Prior to entering into the relationship we had the requisite talks. My existing partner was present for many of the conversations since she was also entering into a relationship, though separately, with the new person. We were all in agreement about things and the relationships moved forward. My relationship with the new partner quickly became romantic and we began depending upon each other. Soon after, my new partner went out of town for a couple of weeks on a trip where communication wouldn't be possible. Upon their return I expected some communication but didn't get any. I reached out a couple of times but each time my new partner was busy or unable to talk at the moment, so I let it go figuring they would contact me when there was some free time. After some time with no communication I finally got a hold of my new partner and ask them what was going on and why they weren't communicating with me.
The answer, "I changed my mind".
Further conversation basically revealed my new partner didn't feel we had the connection originally felt and had decided that our relationship should be a friendship rather than romantic. And they were very persistent about my agreeing to maintain a friendship. There was no allowance for compromise or working out what they felt were differences. There was no room to consider that since our relationship was new we were still adjusting to each other. They had made up their mind, with no input from me, and were essentially telling me how things would be. It was stated by the person that we would be good friends now.

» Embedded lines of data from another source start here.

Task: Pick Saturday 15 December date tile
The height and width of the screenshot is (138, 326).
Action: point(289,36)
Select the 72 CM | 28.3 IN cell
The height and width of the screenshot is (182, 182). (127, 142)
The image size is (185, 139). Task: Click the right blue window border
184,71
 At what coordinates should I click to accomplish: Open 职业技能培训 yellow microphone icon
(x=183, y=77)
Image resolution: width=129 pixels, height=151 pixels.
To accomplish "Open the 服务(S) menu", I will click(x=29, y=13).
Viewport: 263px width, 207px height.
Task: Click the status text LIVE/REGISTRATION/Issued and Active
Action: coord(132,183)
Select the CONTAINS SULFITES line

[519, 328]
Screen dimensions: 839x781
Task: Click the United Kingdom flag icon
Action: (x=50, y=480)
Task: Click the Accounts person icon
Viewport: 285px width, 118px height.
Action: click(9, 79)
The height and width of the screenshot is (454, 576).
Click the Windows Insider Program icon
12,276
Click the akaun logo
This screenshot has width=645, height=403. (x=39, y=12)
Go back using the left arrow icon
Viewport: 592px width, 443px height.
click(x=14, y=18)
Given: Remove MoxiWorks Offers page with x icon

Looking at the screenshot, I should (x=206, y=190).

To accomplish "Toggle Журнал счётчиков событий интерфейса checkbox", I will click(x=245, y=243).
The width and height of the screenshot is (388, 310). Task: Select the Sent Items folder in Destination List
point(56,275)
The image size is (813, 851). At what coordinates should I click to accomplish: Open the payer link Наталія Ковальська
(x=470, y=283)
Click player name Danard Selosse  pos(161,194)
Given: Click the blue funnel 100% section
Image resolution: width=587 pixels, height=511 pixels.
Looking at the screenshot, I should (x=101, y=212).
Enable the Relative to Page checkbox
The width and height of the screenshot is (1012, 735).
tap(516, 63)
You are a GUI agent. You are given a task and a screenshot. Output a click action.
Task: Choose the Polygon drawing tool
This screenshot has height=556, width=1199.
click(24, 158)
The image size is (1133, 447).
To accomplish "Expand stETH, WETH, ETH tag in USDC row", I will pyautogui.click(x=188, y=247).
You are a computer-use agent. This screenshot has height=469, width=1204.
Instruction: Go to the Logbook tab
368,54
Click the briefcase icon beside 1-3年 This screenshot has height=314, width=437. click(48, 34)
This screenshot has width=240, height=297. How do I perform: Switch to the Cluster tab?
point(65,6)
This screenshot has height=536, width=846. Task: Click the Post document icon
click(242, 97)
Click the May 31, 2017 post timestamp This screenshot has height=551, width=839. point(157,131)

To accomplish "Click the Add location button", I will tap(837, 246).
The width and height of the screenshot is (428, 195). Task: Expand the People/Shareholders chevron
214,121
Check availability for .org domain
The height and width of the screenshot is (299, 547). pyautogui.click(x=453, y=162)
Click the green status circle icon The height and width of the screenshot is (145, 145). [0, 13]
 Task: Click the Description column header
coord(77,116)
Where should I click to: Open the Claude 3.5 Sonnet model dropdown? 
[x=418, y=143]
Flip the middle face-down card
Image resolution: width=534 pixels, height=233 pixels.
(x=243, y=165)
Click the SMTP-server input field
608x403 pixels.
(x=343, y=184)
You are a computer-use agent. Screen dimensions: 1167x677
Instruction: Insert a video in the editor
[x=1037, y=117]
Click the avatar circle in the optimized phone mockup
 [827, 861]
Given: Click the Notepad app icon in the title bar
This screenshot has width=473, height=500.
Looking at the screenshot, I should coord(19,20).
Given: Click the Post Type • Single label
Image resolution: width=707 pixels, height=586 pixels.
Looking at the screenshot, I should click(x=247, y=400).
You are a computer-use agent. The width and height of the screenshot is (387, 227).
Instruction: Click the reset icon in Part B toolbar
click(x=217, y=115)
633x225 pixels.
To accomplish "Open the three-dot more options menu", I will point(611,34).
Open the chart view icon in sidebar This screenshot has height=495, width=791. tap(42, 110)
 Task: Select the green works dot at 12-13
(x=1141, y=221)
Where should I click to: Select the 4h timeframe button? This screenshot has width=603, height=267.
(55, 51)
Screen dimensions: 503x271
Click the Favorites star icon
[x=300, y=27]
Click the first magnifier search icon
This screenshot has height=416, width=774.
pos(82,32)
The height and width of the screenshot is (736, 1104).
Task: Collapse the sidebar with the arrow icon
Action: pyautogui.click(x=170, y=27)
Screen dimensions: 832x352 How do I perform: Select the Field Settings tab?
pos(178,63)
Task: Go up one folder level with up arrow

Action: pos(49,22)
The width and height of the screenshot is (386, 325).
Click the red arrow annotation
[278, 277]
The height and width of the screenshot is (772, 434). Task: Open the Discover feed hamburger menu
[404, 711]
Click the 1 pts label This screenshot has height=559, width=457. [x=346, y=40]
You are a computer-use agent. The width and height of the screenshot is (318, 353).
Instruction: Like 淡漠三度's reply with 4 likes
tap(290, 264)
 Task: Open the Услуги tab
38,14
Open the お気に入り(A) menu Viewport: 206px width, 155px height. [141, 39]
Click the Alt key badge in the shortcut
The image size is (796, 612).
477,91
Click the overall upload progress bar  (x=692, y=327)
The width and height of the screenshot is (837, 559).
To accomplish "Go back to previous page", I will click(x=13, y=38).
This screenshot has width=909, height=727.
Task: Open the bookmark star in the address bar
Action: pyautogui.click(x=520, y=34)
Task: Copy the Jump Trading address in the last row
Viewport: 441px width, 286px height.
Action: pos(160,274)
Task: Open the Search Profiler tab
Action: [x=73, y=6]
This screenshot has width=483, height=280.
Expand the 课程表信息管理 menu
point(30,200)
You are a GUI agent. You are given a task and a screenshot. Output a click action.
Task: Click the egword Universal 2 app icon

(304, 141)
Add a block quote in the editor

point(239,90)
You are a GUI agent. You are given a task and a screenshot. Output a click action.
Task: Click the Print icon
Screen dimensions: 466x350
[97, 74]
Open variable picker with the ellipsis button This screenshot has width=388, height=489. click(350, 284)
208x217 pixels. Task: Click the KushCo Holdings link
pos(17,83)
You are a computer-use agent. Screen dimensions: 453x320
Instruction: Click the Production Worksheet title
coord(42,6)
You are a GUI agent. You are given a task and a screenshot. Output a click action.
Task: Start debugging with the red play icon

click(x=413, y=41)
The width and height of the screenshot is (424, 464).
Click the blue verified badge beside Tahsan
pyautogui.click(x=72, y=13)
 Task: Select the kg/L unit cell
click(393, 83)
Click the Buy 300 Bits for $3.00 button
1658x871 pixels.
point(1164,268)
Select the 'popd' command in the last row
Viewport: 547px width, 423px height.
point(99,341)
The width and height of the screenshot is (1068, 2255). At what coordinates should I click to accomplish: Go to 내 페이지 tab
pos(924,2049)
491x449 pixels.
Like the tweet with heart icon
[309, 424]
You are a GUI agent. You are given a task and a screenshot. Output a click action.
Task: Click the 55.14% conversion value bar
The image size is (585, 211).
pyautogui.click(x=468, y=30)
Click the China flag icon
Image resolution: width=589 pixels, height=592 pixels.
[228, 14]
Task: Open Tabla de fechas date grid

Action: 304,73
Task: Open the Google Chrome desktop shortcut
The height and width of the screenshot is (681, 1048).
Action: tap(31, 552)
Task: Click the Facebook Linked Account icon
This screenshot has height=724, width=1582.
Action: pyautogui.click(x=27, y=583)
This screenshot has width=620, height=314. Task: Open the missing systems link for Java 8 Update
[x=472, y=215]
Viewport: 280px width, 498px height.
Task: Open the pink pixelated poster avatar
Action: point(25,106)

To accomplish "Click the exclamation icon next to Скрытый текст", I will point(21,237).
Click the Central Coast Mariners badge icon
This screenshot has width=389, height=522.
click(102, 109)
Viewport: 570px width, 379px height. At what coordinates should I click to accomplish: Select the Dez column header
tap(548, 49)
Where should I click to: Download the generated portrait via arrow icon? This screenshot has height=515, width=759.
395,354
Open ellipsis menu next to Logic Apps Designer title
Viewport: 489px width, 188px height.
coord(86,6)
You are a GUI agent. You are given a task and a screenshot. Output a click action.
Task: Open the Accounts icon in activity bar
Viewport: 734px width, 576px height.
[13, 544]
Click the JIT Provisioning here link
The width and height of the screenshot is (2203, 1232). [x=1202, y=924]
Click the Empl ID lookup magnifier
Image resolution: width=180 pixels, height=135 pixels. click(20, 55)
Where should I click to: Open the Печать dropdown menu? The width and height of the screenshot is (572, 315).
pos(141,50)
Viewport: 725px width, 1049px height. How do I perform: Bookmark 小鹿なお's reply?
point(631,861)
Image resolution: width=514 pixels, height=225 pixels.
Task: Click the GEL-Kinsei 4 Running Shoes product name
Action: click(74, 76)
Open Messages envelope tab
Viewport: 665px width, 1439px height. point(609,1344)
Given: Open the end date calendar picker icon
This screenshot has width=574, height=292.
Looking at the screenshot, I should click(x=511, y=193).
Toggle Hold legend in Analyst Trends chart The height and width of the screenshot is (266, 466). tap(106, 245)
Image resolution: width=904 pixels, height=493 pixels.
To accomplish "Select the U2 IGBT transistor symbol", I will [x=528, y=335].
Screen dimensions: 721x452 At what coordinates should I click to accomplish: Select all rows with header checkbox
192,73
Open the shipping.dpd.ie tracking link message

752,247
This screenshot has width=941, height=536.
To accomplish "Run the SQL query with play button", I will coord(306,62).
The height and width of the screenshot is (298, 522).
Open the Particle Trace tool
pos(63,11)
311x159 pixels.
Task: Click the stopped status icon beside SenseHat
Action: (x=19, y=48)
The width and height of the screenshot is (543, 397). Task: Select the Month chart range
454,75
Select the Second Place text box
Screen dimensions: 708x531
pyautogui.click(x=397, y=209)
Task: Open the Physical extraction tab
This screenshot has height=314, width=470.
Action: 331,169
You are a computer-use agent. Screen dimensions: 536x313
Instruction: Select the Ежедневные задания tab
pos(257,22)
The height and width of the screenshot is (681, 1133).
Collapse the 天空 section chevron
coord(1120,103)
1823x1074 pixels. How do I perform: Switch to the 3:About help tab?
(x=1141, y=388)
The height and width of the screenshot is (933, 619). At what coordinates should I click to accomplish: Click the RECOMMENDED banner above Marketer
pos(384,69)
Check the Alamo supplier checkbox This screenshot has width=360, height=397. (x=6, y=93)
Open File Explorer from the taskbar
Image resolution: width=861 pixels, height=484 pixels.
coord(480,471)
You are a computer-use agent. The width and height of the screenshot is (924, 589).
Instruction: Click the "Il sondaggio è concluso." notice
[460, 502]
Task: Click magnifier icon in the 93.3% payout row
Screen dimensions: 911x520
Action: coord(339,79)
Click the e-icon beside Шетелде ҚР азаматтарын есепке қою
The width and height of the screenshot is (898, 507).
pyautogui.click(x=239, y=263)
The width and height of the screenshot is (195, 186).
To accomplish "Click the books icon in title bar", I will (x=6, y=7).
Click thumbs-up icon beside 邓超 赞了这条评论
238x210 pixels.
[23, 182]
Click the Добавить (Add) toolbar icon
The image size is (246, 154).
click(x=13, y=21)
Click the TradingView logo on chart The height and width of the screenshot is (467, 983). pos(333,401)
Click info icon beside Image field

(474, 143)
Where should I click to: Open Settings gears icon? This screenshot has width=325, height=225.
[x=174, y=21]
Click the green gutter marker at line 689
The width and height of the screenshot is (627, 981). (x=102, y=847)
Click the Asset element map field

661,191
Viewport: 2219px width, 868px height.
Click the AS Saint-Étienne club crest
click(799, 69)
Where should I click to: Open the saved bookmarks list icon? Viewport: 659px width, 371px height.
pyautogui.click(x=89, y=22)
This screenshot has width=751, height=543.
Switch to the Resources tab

Now, I'm a realist and I know that sometimes you can try to work with someone in every way possible and still come to an impasse. When you have put in your best effort, invested time and energy, and still can't resolve things then of course it is time to make a decision for yourself which may include ending the relationship despite the other persons desires. But we never got to that point since they had never even told me their feelings were in question or changing.
Much to their dissatisfaction I refused to agree to a friendship at this time. I wasn't happy about that decision but feel I had no other choice. You see, with all the conversations we had together this person had agreed to commitment within our relationship. They had agreed to communication, resolving problems, respect, and other things I mentioned above. In general, they had agreed to partnering with me to make a relationship. Instead they had made a decision for us both. I felt they had disregarded our agreements about communication and partnering to build our relationship. In my mind a friendship is still a relationship though the expectations are largely unspoken. You expect a certain amount of respect and for your friend to keep their word. This person hadn't kept their word when it came to our agreements and in doing so showed a lack of respect. If they couldn't keep specific agreements we had made about a romantic relationship how could I expect them to keep the unspoken agreements of a friendship? How could I agree to a friendship knowing they might suddenly change their mind again?
So what I'm asking for today is a reality check. What do you think about my decision? Do you agree or disagree? And why? Would you have handled things differently, and if so how? Have you been in this situation before?